>> START DOCUMENT PASSAGE

Chad Rinehart (born May 4, 1985) is a former American football guard. He played college football at Northern Iowa, and was drafted by the Washington Redskins in the third round with the 96th overall pick in the 2008 NFL Draft. Rinehart has been a member of the New York Jets, Buffalo Bills and San Diego Chargers.

Early years 
Rinehart played high school football at Boone High School in Boone, Iowa, where he also played the cello in the school orchestra.

College career 
Rinehart played college football at Northern Iowa.

Professional career

Washington Redskins 
The Washington Redskins drafted Rinehart in the third round, 96th overall, of the 2008 NFL Draft. Rinehart signed a four-year contract with the team on July 10, 2008.

He suffered a broken fibula after being rolled up on by Anthony Spencer against the Dallas Cowboys on November 22, 2009. Rinehart returned from the injury and began to improve however the Redskins decided to part ways with the veteran on September 4, 2010, during the final round of roster cuts prior to the start of the season.

>> END DOCUMENT PASSAGE
>> START EXERCISE INPUT

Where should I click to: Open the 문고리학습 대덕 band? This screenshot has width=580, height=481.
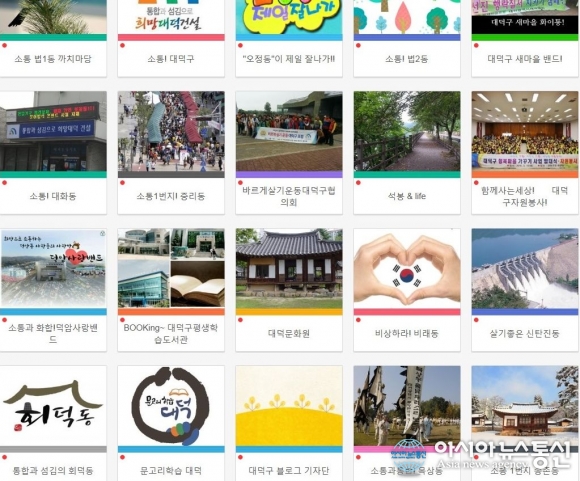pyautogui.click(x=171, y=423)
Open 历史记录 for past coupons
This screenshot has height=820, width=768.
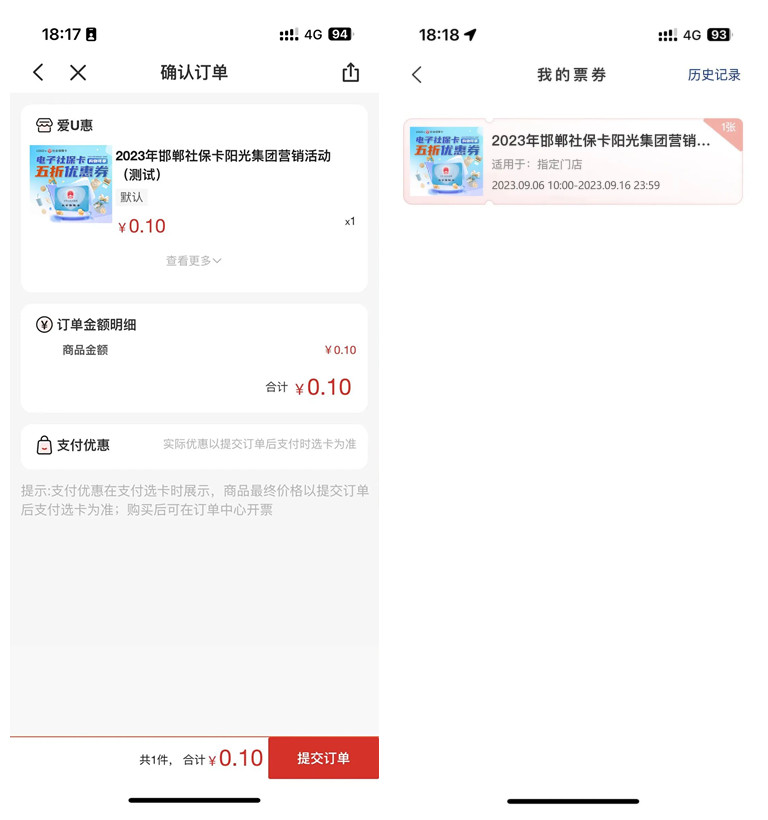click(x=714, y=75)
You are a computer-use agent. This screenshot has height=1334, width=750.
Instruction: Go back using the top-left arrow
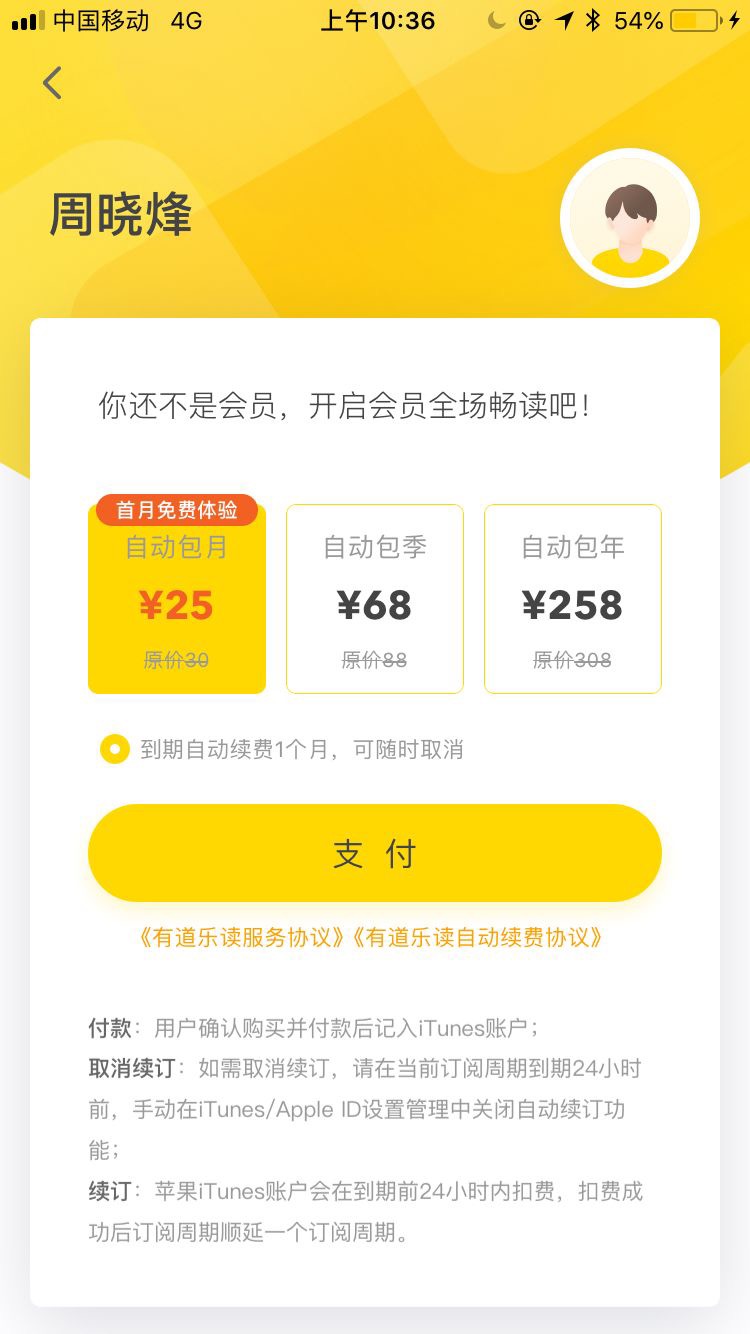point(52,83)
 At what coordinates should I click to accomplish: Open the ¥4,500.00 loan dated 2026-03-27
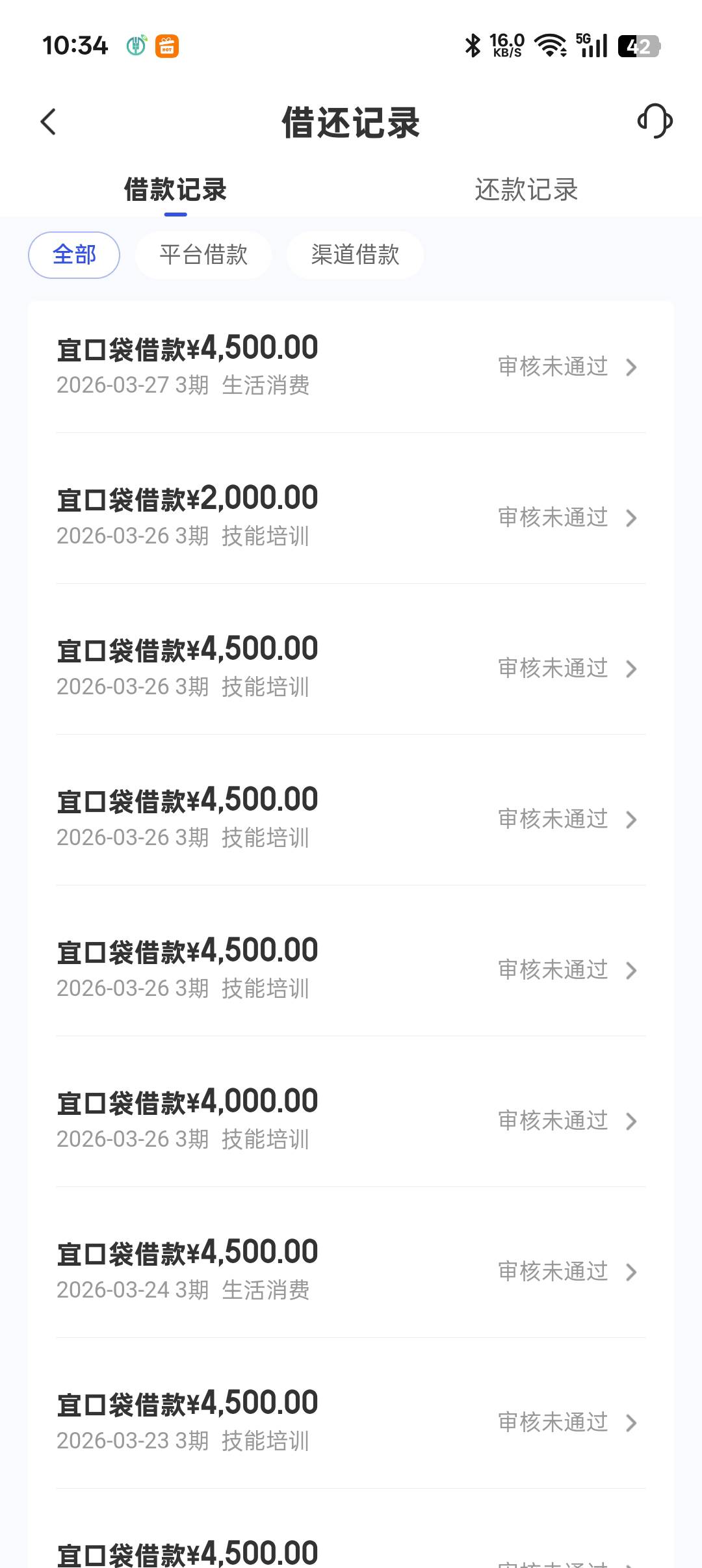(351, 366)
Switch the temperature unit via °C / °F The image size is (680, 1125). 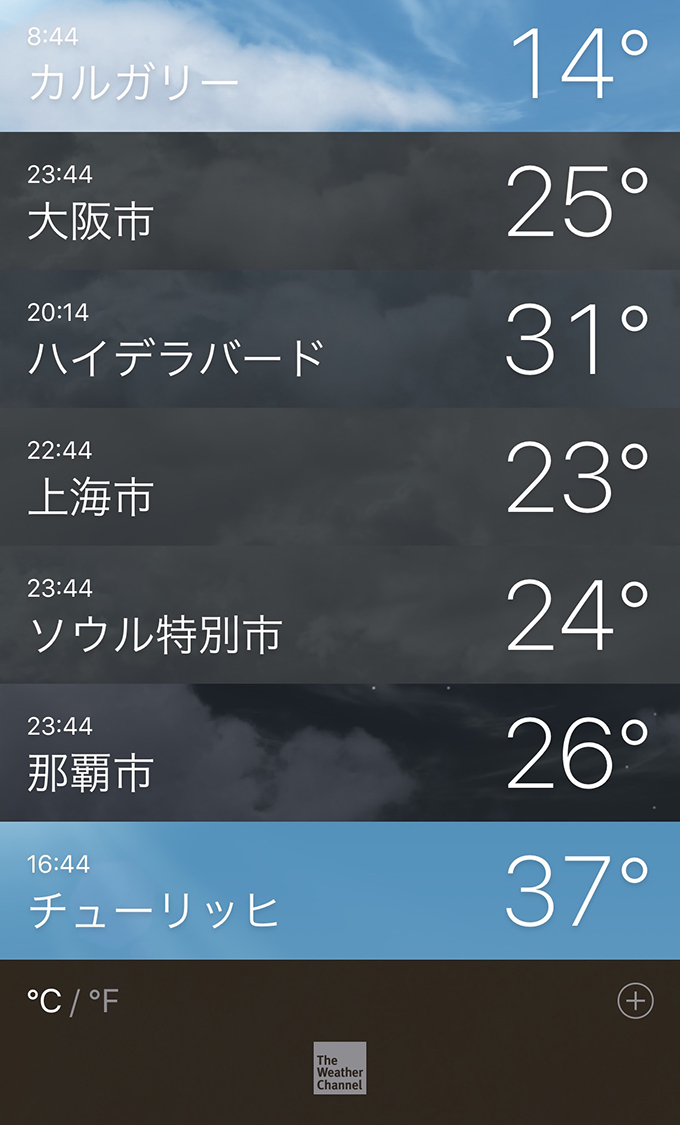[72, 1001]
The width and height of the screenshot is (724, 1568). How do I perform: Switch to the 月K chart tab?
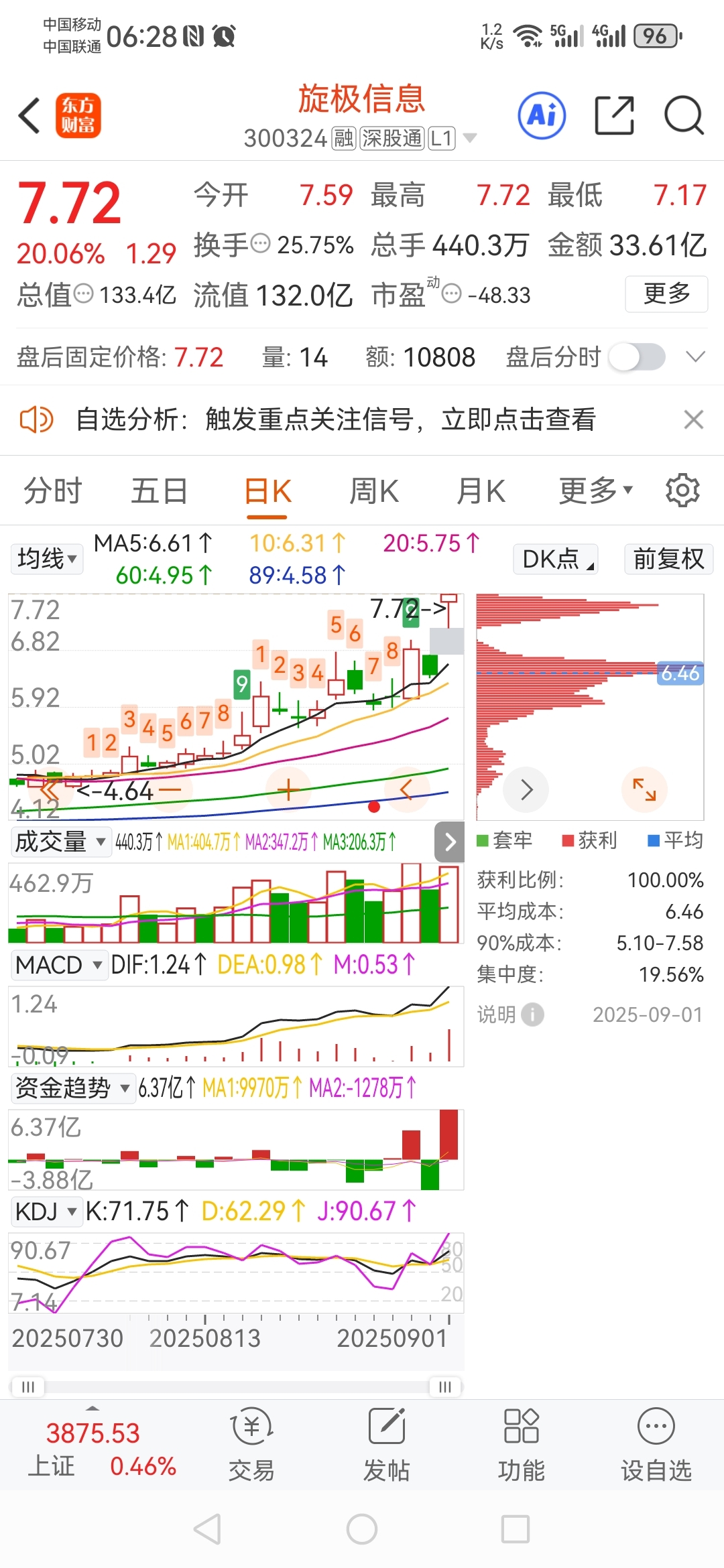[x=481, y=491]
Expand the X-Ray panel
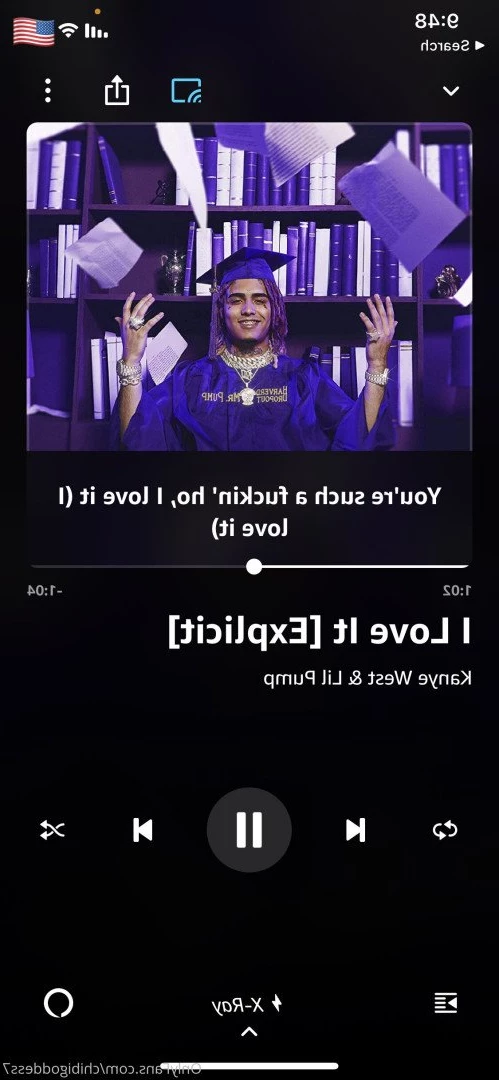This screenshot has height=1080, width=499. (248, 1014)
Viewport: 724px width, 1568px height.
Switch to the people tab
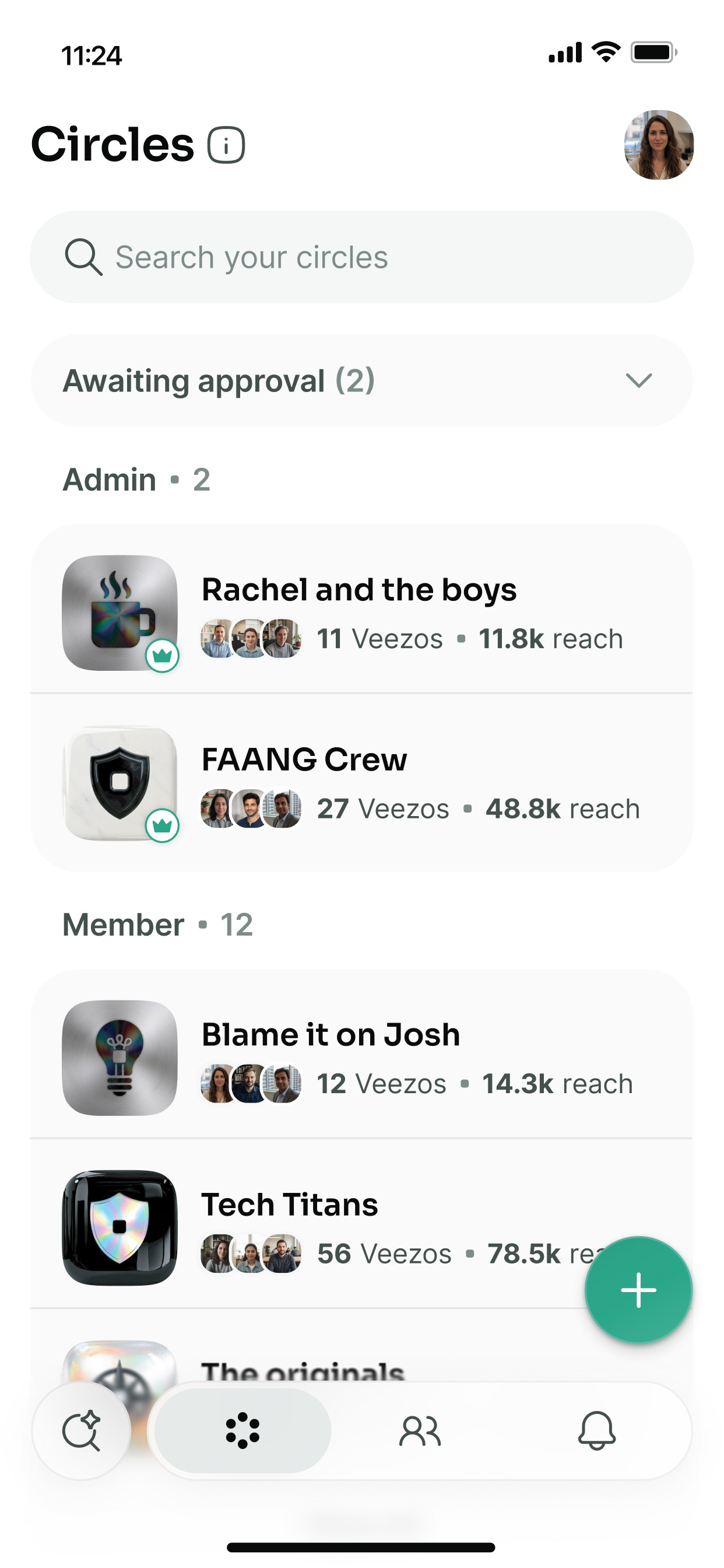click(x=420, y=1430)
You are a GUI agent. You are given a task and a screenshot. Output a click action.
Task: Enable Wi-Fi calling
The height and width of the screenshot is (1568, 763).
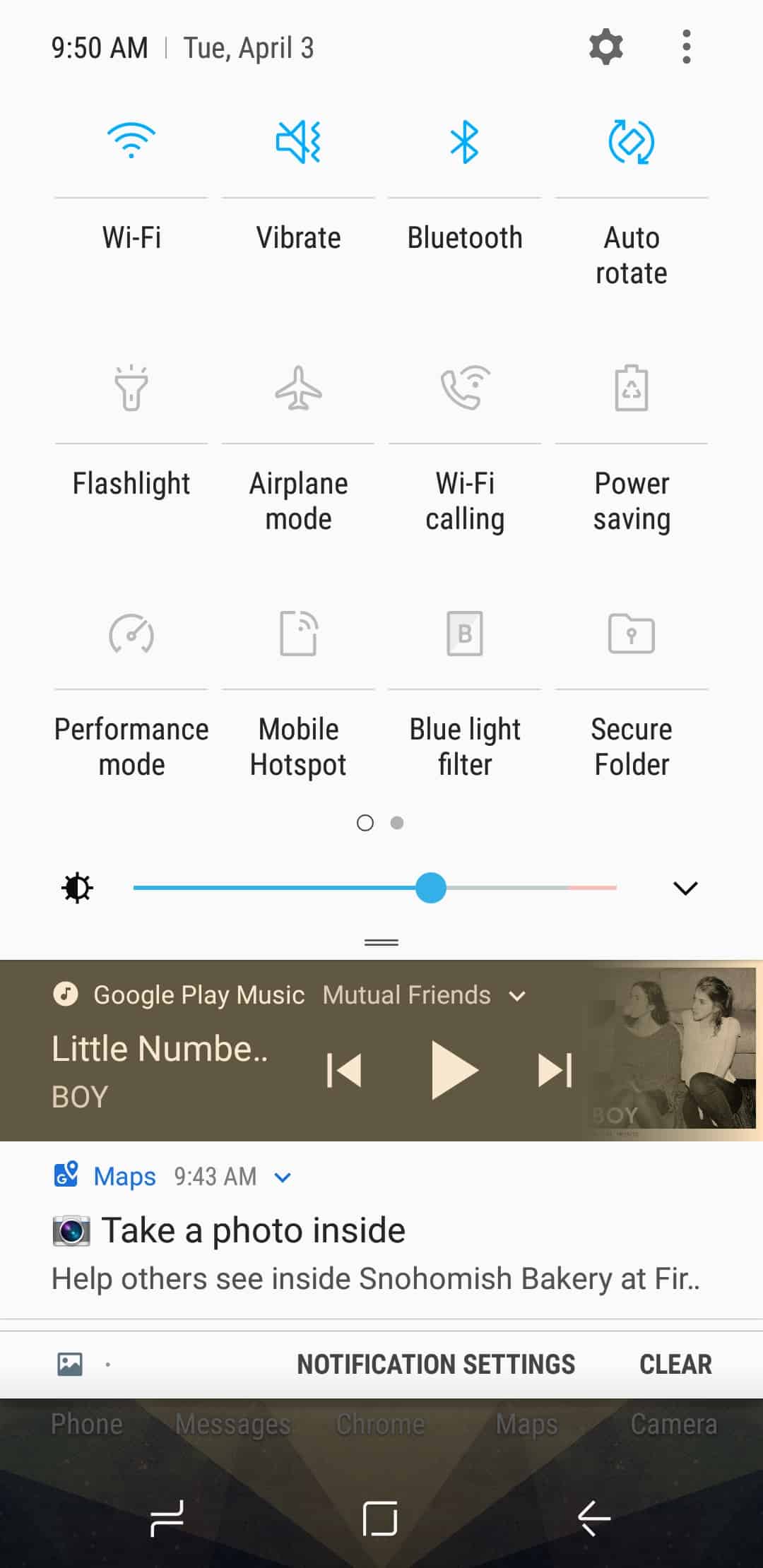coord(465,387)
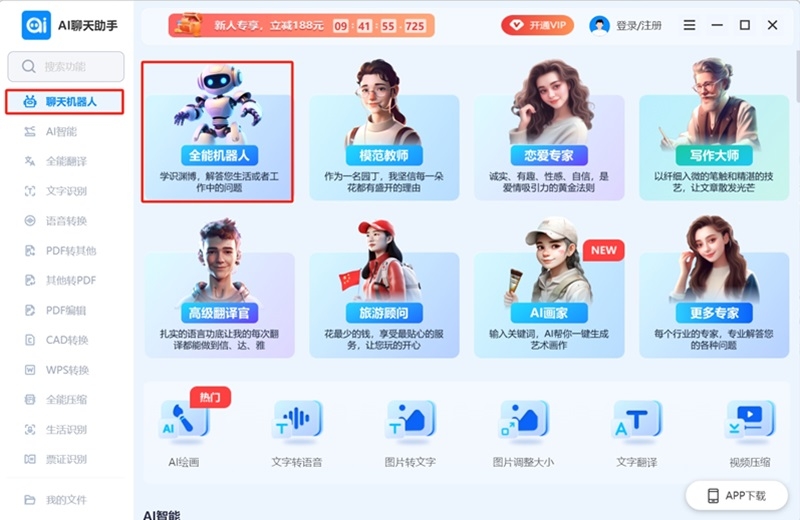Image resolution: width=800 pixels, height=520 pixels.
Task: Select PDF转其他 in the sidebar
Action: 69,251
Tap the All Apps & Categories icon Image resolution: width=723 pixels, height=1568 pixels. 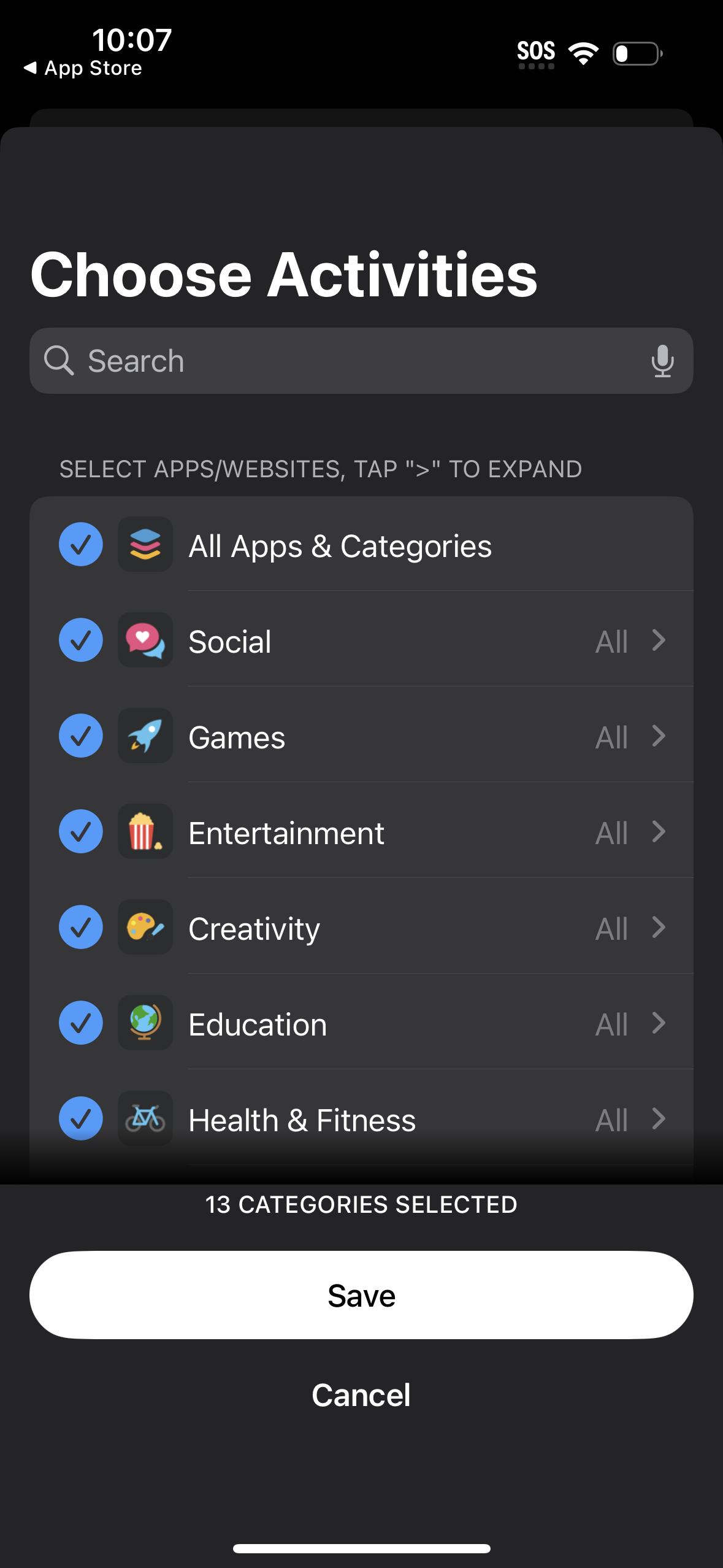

>> END EXERCISE INPUT

* EXERCISE TASKS:
1 > Collect each line of the records that contains the word "should", matching case exactly.
2 > Pick up the article about football player Chad Rinehart after its last sentence and keep writing.
The article and the records have nothing to do with each other.

* RESPONSE LIST:
1 >
Where should I click to: Open the 문고리학습 대덕 band? This screenshot has width=580, height=481.
 At what coordinates should I click to accomplish: Open the ¥4,500.00 loan dated 2026-03-27

2 >
New York Jets 
On September 29, 2010, the New York Jets signed Rinehart to their practice squad following the promotion of wide receiver Patrick Turner. Rinehart was released from New York's practice squad on October 13, 2010.

Buffalo Bills 
On October 18, 2010, the Buffalo Bills signed Rinehart to their practice squad. Rinehart was promoted to the active roster on December 7, 2010 after Kraig Urbik suffered a season-ending knee injury.
Rinehart played at guard in 2011 and also filled in at center. He was tendered in April 2012.

San Diego Chargers 
On March 13, 2013, Rinehart signed with the San Diego Chargers. The Chargers re-signed him to a two-year, $6 million contract on March 10, 2014. On March 10, 2015, Rinehart was released.

Arrest 
On January 20, 2010 at 2:00 A.M., Rinehart was arrested on public intoxication charges in Cedar Falls, Iowa after he pulled on a locked door at Mojo's Pizza House, thus triggering an alarm, and refused to take a breath test. Rinehart was later released from jail via court order. Rinehart was found guilty of the charge in June 2010 and was ordered to pay a $195 fine.

Current Employment 
Rinehart now works at Waverly-Shell Rock High School in Waverly, Iowa as a strength and conditioning coach.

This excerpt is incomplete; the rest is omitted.